At that time, no one wanted wanted to recognize the work of a Filipino scientist with meager research resources. But Dr. Ruben remained insistent. After all, the former chancellor of UPLB was used to the most difficult circumstances.

While learning sentence construction and basic math, he had to deliver loads of unfinished shoes from small shoemakers to big factories for five centavos a pair. He would also sell ice drop and buchi to finance his studies.

As a young kid, he saw his father juggle three jobs as shoemaker, barber and carpenter just to make ends meet. Some days, he would fail still — despite the hard work and the perseverance. But everyone in the family, especially him, admired his father’s persistence — his eagerness to fight for their upkeep day after day.

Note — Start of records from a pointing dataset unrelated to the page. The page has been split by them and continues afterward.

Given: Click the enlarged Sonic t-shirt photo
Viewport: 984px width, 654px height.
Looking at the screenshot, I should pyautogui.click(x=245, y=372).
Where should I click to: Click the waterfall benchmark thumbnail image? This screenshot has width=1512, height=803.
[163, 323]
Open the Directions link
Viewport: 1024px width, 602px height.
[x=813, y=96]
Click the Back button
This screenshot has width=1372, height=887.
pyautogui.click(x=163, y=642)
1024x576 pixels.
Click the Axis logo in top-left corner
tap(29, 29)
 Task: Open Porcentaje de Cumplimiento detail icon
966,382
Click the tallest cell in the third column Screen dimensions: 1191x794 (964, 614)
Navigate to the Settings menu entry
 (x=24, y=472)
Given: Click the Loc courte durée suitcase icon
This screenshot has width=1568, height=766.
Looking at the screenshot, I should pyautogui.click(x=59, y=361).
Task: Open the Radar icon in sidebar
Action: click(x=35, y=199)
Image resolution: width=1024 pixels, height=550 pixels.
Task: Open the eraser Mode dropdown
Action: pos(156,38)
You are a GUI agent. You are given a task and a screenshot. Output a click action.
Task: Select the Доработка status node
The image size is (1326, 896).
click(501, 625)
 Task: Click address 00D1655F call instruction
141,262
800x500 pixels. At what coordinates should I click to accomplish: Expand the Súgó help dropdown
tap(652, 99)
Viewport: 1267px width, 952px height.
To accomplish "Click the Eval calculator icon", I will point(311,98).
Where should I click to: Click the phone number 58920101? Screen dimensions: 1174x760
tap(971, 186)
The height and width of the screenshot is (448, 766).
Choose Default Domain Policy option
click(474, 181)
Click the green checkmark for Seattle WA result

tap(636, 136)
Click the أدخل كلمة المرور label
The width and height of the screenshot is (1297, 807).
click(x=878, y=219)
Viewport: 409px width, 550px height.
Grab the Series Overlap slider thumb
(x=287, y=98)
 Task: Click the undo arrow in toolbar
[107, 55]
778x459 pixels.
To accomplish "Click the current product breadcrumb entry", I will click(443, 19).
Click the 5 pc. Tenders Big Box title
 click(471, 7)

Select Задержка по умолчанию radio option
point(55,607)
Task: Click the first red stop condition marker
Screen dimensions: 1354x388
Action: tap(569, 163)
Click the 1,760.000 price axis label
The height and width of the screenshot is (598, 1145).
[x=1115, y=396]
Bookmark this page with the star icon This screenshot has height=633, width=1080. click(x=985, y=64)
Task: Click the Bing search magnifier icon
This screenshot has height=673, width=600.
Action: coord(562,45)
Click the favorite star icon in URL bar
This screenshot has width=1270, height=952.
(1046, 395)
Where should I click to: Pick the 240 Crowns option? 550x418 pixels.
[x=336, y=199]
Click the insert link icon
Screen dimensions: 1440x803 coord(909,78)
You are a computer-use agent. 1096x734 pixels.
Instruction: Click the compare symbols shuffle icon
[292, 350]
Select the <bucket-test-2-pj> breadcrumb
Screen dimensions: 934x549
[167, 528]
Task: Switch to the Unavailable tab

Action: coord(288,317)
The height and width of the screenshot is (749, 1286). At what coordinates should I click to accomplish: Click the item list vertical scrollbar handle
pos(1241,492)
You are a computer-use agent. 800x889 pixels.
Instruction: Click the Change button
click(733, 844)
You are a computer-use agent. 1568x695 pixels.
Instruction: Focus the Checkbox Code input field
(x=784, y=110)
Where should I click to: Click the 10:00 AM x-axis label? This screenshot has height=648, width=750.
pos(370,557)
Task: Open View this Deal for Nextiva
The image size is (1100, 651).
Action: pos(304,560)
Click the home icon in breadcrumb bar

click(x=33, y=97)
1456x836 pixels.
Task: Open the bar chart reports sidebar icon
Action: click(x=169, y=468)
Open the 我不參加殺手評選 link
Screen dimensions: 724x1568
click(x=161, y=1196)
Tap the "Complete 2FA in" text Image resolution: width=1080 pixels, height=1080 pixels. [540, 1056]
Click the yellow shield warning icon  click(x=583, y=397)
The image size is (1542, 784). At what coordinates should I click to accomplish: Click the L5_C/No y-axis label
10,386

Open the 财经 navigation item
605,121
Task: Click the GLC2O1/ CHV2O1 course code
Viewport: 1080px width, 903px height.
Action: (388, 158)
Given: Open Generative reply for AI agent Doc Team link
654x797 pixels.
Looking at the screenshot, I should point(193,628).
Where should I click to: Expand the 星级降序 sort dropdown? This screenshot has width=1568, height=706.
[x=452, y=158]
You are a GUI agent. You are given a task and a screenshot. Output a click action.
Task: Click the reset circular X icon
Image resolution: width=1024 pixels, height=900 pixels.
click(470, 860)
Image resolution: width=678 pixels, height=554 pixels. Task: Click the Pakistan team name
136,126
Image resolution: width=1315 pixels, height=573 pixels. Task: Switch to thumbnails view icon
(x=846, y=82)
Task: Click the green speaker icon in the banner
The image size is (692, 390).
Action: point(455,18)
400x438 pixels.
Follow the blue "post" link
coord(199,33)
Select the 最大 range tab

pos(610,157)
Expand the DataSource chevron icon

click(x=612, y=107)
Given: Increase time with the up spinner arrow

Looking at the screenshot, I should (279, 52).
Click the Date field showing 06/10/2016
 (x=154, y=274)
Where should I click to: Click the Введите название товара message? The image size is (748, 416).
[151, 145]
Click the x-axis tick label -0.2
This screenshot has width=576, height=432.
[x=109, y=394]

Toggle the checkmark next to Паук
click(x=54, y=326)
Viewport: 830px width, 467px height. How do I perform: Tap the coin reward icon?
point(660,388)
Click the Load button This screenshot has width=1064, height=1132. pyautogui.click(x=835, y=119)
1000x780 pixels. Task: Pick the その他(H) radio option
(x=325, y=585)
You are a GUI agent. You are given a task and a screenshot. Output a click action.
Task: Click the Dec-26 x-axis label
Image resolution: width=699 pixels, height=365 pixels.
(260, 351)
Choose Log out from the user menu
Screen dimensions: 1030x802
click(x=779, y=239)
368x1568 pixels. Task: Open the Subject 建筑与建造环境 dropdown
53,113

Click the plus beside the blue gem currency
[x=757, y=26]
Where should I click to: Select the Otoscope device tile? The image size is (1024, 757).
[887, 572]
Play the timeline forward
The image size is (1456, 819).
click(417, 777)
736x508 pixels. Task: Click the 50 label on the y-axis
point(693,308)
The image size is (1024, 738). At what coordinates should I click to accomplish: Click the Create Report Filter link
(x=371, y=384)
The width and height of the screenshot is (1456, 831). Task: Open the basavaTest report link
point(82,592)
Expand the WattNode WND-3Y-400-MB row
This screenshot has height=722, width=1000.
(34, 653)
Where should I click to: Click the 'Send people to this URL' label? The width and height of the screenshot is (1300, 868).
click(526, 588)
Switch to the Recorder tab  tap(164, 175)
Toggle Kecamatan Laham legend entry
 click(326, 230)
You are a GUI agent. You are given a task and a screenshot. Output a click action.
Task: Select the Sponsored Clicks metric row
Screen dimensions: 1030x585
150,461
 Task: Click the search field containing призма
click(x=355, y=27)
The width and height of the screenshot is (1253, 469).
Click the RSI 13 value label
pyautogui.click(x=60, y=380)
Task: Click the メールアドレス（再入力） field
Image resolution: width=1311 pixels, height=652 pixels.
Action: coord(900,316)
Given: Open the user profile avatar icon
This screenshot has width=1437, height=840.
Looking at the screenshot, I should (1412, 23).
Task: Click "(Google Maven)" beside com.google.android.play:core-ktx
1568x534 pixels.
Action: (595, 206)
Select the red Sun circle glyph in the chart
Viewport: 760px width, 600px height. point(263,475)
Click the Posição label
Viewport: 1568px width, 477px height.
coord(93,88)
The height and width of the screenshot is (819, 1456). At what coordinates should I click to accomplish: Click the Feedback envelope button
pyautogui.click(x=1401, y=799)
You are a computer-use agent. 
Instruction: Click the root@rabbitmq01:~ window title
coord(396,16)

When Dr. Ruben was rejected admission to the Philippine Military Academy or when his

application for assistantship to the Department of Agricultural Engineering was declined, he saw it as a sign to pursue a career in Agriculture. Rightly so.

Over the years, Dr. Ruben has assumed key positions, including Chancellor of UPLB, Vice President of the National Academy of Science and Technology, Dean of the College of Agriculture, and Director of the Southeast Asian Regional Center for Graduate Study and Research in Agriculture (SEARCA), among others.

Whenever we meet, he would remind me that the more important question is not whether you have failed but rather whether you are content with it. Failures, he said, are just milestones to success.

Six decades prior, Dr. Ruben scrubbed the hallways and cleaned the toilets of the Institute of Plant Breeding. Today, he is one of the most revered authority in the scientific community in and outside the country.